--- Start Extracted text ---

Recherche FFJ Research Statement Akira TAKEISHI

Akira TAKEISHI


Inter-firm Division of Labor in the Japanese Auto Industry at a Crossroads: Where Have Some (not All) Keiretsu Gone?




Research Question

Since Coase’s (1937) seminal work, many researchers in a variety of fields, including economics, sociology, and management, have addressed how the boundaries of the firm are determined and why. The auto industry has served as one of the most investigated empirical fields, and the case of Japan has drawn a special attention due to its success in the international competition and its characteristics in, among others, supplier management.

A primary focus has been put on a particular relationship that we have observed between Japanese OEMs and their suppliers ── long-term, close, and trust-based relationship often involving financial and personnel ties. Yet, whether such relationship, which we call “keiretsu” relationship, has contributed to the OEM’s competitiveness or not remains disputed among researchers as well as practitioners.

Traditionally, many studies claimed that keiretsu relationship with suppliers played a significant role for Japanese OEMs’ competitiveness in manufacturing and product development. Such argument stimulated broad interests in long-term relationship between firms or, more generally, a hybrid mode between hierarchy and market (Powell, 1990).

More recently, however, views on keiretsu have been changed significantly, since Japanese economy stumbled in the early 1990s. Keiretsu, once heralded as one of Japanese competitive weapons, has been accused as a source of failure since the mid-1990s (Cusumano and Westney, 2010). Strong tie is regarded as Japan’s weakness in the international competition (Lincoln, 2011). As empirical evidence for such argument, keiretsu relationship was indeed dismantled at some Japanese OEMs, particularly at Nissan and Mazda. Yet, to make this issue complicated and unsettled, some OEMs have maintained keiretsu, particularly at Toyota and Honda. It suggests that not all keiretsu are created equal.

Why have some keiretsu disappeared in the Japanese auto industry? Why have some others survived? What have decided the destiny of keiretsu between disappeared and survived? This research, which is jointly conducted with Tetsuya Kikutani, Yoshihisa Noro, and Ryuichi Nakamoto, addresses these questions empirically.

--- End Extracted text ---
--- Start Dataset rows ---

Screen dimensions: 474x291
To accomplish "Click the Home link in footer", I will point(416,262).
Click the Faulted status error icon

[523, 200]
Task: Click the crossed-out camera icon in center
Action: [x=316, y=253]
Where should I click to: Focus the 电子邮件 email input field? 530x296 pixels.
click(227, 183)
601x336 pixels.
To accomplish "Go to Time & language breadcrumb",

--- End Dataset rows ---

* _Description of the task_
Please write out the part of the research statement on keiretsu that starts at "More recently, however, views" and ends at "are created equal.", word for word.

* _Result_
More recently, however, views on keiretsu have been changed significantly, since Japanese economy stumbled in the early 1990s. Keiretsu, once heralded as one of Japanese competitive weapons, has been accused as a source of failure since the mid-1990s (Cusumano and Westney, 2010). Strong tie is regarded as Japan’s weakness in the international competition (Lincoln, 2011). As empirical evidence for such argument, keiretsu relationship was indeed dismantled at some Japanese OEMs, particularly at Nissan and Mazda. Yet, to make this issue complicated and unsettled, some OEMs have maintained keiretsu, particularly at Toyota and Honda. It suggests that not all keiretsu are created equal.